Personne, dans les cercles gouvernementaux occidentaux alliés d’Israël, n’a tenu compte depuis 2006 de l’élection du Hamas, eux qui pourtant soutiennent l’État hébreu en tant que « seule démocratie du Proche-Orient ». Le gouvernement (ou ce qu’il en reste), issu de l’élection a toujours été considéré comme « terroriste », une étiquette commode et passe-partout qui permet de délégitimer les groupes qui résistent par les armes à l’expansionnisme israélien et de manière plus générale, à la domination occidentale.

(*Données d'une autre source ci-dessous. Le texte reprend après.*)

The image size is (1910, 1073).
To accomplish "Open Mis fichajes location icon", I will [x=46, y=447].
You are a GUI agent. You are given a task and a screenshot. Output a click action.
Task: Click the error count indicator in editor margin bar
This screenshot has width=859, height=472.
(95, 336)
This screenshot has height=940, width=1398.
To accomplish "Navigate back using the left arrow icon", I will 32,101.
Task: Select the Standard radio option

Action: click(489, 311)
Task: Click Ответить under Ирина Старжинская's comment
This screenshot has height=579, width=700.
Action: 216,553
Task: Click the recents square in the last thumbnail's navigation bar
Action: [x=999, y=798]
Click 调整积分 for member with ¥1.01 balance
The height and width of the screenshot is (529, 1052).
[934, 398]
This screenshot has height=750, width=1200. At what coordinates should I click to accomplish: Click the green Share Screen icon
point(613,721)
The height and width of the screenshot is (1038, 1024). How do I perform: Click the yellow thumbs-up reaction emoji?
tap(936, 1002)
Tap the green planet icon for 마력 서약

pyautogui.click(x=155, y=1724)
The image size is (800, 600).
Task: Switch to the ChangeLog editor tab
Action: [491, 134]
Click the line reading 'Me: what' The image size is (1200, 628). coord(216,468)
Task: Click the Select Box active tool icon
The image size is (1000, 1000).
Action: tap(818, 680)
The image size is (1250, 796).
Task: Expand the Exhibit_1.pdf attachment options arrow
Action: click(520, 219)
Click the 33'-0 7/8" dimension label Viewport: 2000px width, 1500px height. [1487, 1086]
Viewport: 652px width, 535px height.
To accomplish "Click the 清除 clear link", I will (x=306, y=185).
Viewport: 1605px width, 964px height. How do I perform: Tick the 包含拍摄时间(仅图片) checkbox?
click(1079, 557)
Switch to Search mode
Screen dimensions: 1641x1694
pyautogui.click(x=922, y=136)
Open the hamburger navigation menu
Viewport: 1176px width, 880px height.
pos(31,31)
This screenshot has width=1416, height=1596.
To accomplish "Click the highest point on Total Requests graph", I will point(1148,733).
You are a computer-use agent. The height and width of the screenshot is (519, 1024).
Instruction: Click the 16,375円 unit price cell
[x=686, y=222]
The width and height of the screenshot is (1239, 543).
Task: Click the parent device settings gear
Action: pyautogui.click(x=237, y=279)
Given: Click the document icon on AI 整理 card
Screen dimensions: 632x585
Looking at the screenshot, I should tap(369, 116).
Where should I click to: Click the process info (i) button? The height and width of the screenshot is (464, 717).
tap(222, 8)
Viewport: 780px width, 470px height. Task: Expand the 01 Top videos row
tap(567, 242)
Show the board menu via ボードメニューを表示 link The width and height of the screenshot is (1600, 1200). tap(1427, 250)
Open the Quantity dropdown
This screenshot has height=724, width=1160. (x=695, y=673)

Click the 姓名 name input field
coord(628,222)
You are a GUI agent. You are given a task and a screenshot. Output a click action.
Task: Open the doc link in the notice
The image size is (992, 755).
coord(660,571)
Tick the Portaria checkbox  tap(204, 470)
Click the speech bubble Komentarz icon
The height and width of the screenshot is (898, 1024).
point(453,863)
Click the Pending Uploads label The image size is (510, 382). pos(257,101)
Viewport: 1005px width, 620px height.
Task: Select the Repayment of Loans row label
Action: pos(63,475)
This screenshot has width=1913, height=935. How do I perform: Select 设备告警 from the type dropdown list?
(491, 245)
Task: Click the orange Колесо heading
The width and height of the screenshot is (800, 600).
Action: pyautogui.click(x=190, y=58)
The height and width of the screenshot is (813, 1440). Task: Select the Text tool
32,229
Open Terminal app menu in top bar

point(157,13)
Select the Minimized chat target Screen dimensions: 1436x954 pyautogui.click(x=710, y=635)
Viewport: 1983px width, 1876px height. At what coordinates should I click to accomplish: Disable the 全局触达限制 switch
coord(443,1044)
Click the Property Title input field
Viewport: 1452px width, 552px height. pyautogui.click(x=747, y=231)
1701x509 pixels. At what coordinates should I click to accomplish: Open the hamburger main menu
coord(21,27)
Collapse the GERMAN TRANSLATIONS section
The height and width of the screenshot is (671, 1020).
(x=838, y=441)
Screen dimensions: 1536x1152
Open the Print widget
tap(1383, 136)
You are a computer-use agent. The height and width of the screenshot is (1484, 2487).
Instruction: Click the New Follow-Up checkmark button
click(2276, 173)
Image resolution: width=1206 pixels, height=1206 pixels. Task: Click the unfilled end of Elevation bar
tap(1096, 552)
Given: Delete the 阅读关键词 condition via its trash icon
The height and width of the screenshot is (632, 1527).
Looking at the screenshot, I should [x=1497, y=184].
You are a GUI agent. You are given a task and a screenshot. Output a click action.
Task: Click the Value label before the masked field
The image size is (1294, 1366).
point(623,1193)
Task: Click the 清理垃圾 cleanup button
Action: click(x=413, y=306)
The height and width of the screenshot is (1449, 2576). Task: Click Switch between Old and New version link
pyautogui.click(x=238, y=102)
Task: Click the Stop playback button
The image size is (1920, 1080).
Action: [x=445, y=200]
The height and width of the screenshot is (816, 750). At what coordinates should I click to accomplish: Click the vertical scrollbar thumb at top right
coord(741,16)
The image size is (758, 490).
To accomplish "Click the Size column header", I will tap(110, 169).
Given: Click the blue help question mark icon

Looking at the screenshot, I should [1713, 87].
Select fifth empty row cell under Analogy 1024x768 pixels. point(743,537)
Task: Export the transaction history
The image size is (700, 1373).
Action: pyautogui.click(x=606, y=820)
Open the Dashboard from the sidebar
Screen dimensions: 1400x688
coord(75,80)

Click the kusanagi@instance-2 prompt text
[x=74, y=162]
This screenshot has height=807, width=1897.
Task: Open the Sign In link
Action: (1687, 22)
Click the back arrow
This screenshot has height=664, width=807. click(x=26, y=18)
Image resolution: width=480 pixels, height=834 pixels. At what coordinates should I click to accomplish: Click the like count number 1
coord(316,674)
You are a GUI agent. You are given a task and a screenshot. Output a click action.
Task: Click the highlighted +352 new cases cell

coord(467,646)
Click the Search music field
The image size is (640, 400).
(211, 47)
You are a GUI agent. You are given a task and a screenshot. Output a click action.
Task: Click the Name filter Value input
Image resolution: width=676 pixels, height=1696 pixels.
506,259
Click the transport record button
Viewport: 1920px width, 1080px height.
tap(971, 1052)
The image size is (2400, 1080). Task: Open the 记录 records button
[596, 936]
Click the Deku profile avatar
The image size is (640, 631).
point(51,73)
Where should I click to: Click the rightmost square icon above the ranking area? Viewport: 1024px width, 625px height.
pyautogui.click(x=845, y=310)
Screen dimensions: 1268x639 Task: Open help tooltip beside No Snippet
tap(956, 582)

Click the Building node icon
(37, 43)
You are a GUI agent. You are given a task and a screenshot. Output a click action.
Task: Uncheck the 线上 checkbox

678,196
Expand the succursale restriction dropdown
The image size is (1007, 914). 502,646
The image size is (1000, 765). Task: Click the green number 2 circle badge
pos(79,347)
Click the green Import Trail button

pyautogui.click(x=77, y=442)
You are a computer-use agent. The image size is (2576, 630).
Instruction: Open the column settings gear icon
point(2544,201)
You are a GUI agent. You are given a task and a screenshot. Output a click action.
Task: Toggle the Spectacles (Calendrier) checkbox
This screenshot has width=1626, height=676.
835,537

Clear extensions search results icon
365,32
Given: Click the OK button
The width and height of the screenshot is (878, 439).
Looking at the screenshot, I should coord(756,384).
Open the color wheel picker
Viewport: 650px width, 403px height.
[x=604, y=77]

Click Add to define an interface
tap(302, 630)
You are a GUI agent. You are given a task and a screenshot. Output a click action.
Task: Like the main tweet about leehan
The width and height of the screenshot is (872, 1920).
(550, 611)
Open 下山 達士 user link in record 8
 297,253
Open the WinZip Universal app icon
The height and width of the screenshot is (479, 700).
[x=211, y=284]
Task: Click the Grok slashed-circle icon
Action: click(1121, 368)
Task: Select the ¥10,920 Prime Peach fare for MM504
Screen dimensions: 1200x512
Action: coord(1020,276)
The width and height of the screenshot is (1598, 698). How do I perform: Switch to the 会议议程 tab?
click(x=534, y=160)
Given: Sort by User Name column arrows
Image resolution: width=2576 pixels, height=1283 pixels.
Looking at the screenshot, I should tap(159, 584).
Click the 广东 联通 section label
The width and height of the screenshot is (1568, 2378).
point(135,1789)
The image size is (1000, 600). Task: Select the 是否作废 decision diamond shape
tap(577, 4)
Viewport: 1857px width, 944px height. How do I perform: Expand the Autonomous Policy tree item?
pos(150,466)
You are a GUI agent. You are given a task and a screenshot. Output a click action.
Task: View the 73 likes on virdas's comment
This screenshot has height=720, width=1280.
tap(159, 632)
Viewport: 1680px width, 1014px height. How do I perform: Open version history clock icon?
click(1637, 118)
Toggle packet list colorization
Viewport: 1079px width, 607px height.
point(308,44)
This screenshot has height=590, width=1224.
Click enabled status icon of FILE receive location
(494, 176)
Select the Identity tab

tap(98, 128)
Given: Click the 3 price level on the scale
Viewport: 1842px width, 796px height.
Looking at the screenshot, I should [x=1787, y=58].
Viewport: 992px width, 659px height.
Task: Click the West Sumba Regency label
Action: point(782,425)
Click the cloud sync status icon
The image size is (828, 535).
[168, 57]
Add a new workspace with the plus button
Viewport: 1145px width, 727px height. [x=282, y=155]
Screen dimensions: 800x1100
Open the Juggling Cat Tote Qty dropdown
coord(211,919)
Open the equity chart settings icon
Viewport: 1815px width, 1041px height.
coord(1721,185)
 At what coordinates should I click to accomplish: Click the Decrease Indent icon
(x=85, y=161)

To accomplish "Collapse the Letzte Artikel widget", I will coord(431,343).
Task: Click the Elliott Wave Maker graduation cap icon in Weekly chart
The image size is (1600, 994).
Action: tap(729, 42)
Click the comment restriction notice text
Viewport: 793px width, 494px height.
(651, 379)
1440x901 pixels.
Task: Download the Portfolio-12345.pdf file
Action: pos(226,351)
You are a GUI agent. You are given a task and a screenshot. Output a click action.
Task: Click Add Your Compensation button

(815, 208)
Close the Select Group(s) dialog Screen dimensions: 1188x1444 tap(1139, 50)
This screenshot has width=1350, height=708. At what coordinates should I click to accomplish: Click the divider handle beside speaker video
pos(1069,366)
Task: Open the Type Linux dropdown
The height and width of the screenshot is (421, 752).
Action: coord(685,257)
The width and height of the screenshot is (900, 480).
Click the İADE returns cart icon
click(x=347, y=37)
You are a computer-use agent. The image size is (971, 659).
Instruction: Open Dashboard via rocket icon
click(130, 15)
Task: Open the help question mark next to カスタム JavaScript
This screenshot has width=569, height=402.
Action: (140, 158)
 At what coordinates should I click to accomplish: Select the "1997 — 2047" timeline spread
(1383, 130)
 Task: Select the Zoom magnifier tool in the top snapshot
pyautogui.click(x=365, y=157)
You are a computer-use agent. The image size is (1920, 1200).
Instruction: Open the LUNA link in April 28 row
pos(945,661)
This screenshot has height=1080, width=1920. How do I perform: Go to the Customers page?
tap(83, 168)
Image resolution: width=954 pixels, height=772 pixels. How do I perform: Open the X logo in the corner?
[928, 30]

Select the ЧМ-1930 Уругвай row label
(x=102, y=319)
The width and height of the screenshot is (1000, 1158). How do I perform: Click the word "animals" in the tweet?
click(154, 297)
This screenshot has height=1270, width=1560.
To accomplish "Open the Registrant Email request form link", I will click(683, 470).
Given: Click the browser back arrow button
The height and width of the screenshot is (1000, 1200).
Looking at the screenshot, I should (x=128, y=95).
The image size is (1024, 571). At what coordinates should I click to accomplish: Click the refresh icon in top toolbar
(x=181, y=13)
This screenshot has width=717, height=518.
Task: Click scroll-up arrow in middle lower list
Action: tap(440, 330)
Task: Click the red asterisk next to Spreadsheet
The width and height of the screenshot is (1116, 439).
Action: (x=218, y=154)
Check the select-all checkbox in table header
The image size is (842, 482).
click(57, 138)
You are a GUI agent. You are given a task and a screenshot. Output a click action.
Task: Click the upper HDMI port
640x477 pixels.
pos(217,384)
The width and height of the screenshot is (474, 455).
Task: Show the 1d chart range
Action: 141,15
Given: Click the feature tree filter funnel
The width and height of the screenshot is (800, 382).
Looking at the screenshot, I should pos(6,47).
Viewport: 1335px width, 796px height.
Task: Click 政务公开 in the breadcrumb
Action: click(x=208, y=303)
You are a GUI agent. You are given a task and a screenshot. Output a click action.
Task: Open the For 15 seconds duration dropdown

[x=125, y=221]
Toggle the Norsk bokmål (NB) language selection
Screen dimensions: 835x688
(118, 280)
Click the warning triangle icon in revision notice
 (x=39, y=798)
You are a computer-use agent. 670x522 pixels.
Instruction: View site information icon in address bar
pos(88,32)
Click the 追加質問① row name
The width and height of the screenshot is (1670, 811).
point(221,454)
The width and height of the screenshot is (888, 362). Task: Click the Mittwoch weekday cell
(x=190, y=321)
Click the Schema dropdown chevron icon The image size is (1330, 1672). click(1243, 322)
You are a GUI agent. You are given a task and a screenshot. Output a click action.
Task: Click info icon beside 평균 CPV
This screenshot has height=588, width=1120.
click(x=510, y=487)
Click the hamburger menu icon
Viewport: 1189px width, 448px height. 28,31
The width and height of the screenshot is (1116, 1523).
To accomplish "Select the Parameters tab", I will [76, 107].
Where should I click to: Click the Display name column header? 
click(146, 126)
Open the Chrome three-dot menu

Les classes politiques occidentales et certains commentateurs invoquent aussi comme prétexte pour boycotter le Hamas que celui-ci serait formé de fanatiques religieux qui rêvent d’établir un califat de la Méditerranée au Jourdain, bref qui veulent détruire Israël au profit d’un État islamiste intégriste. Mais entre les principes et la pratique, il existe une différence. Il y a sûrement des modérés au sein du Hamas, prêts à accepter l’existence de l’État hébreu en échange d’un État palestinien en Cisjordanie, à Jérusalem-Est et à Gaza. Après tout, rappelons-nous qu’au sein de la classe politique israélienne et d’une partie de l’opinion publique de ce pays, il existe également une extrême-droite qui tient mordicus à reconstituer « le grand Israël biblique » des rivages de la Méditerranée aux rives du Jourdain. Pourtant, Tel-Aviv, quelle que soit la couleur politique de son gouvernement, demeure l’interlocuteur privilégié des puissances occidentales. On remarque donc à cet égard un double standard de leur part.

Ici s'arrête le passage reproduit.